Israel Supreme Court Reserves Decision on Asylum for United States Jew

A three-judge Supreme Court tribunal reserved decision today on the application for asylum in Israel of Peter Lieberman, 42, of Detroit, allegedly sought by United States authorities for passport fraud. The judges ordered Israeli officials to suspend proceedings against Lieberman until September 21.

Lieberman, whose exact whereabouts are unknown and who is being sought by Israeli police for illegal entry, was represented by counsel in an ex-parts hearing. The attorney Eliezer Pugatch, asked the court to call on the Interior Ministry to show cause why Lieberman should not, as a Jew, be granted a settler’s visa under the Law of the Return. The attorney asked that in the interim, Lieberman should not be deported.

The judges issued a temporary stay to enable counsel to submit further depositions by Friday. Among the depositions for which the court asked were details on Lieberman’s claim he had served an American federal agent in Marseilles in anti-narcotics work and information on his entry into Israel under a false passport.

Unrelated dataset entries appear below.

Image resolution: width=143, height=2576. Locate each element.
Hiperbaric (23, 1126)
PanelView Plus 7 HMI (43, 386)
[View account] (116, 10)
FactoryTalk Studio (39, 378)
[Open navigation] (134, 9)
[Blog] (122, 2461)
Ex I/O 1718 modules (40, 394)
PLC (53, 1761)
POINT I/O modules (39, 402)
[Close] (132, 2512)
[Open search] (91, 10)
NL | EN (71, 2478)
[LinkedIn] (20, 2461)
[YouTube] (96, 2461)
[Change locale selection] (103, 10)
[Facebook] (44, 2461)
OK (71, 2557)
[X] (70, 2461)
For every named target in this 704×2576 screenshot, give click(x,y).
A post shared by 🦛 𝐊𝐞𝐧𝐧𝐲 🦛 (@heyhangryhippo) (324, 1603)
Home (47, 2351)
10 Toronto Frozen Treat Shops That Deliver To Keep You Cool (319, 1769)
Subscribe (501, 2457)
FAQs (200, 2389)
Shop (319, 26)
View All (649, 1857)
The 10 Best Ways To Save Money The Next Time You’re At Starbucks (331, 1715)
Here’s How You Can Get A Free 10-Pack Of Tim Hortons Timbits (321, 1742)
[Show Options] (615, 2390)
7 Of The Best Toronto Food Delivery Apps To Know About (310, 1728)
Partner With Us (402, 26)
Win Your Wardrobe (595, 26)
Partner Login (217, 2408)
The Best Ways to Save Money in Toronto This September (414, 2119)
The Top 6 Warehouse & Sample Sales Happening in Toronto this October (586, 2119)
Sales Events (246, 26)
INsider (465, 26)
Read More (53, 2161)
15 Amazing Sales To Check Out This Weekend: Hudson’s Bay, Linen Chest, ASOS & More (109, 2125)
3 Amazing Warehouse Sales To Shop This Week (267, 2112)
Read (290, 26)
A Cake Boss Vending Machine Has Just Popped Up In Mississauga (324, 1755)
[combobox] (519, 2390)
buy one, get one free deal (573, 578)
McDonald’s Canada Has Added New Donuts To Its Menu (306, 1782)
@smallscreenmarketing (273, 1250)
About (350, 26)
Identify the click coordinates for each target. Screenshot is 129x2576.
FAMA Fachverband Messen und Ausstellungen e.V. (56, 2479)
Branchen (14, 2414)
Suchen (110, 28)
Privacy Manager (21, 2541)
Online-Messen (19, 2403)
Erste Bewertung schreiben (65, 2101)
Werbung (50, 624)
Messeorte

As in the case of Dr. Robert A. Soblen, who died in London yesterday from an overdose of barbiturates taken to delay his return to the United States, the United States Government cannot obtain his return because the two countries have no extradition treaty. But the U.S. Embassy in Tel Aviv asked the Israel Government to expel Lieberman, who arrived in Israel on August 30 as a stowaway on an Israeli liner.